Thursday 21 June 2012

Learning Disabilities: Assessment and Intervention



 Students with Learning Disabilities

Diagnosis is crucial and a thorough evaluation to narrow in on the kind of learning disability and to which degree the disability is and also where the child’s strengths and weaknesses are.

Identification early on is key!

Some issues regarding assessment are that there is a lack of coordination and too many parties contributing with different points of views, Such as teachers and specialists.

Components of Assessment:
Observation: What the student has been doing.
Collection of work and products
Discussions and Information obtained between important parties
Testing

Currently there isn’t just one system on how to identify learning disabilities.
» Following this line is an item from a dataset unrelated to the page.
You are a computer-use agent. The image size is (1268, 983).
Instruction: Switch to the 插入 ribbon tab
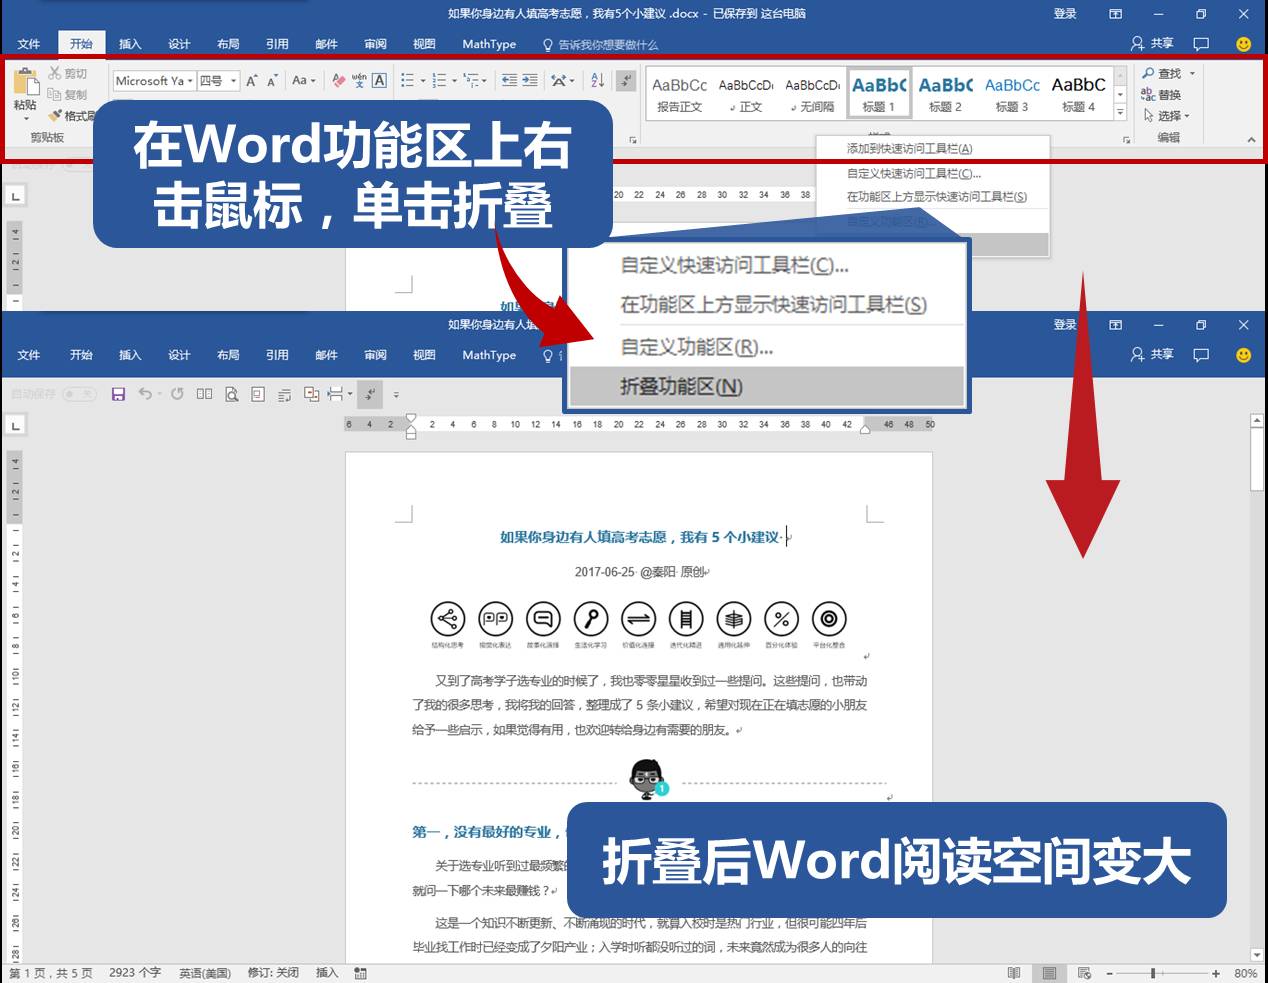coord(130,44)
When assessing a child personal judgment and experience helps to diagnosis.

The two main processes when for assessment are:
1. Screening
2. Psycho educational diagnosis which is based on educational tests and
psychological test

Diagnosis can be very expensive
Effective Assessments Include:

1.     Various sources have been used; (such as teachers, parents, other professionals.)
2.    If tests have been used are they reliable, and is the administrator properly qualified to be giving the tests?
3.    Has the assessment been altered to be subject’s culture, age, etc?
4.    Was the assessment ecological? Did it pertain to the subjects whole environment( Home, school, classroom situation)
5.    Does the assessment recommend responses: ways of enrichment or remediation
6.    Do parties involved believe that the assessment best represents the subject?

Curriculum - Based Assessment: Procedure that directly assesses student performance within the course content for the purpose of finding out the students instructional needs. 

Psychological Processing: Diagnosing processing deficiencies. This process can’t be directly observed so there is controversy over weather or not it can be properly diagnosed. Information about areas like auditory, visual, motor skills and kinesthetic functions are available. 
Medical Intervention: medicine and learning disabilities have been closely linked historically. Many have moved away from medical model to a diagnostic and educational model for remediation.
Drug Therapy
Technical Aids: Such as computer programs which help children who have troubles concentrating.
Also helps children who are unorganized to become organized
Learning disabled children who used a computer showed improvement in areas such as, reading, comprehension, spelling and comprehension of words.
Educational: Concerns for educators who are teaching a learning disabled child is how to set them up to succeed and how to design a program that will benefit the child.
Services:  Resource Rooms. Controversy over whether or not to segregate learning disabled children from the rest of the class? 
  • Most educators want the learning disabled child to be kept in the regular classroom with full time support.
  • Great reluctance to segregate learning disabled children from regular classrooms.
  • Prefer to have the students in the classroom with full time support.
  • Some research shows that inclusion can benefit academically, that learning disabled children who were included benefited academically.
  • Inclusion may benefit in certain subjects in school.
  • On the flip side studies and some educators found that children who were in classrooms designed specifically for learning disabled succeeded better then in a general classroom.
  • Specific classrooms help students who are learning disabled or who are emotionally disturbed 
  •  Inclusive placements have not always led to positive outcomes. Children with mild learning disabilities seem to be having the most problems with inclusion.
  • Found that when the children were included the outcome were “neither desirable nor acceptable”.
  • Even students in inclusive rooms with full time support did not make significant academic progress.
  • No evidence that either inclusion or segregation meets the needs of all students.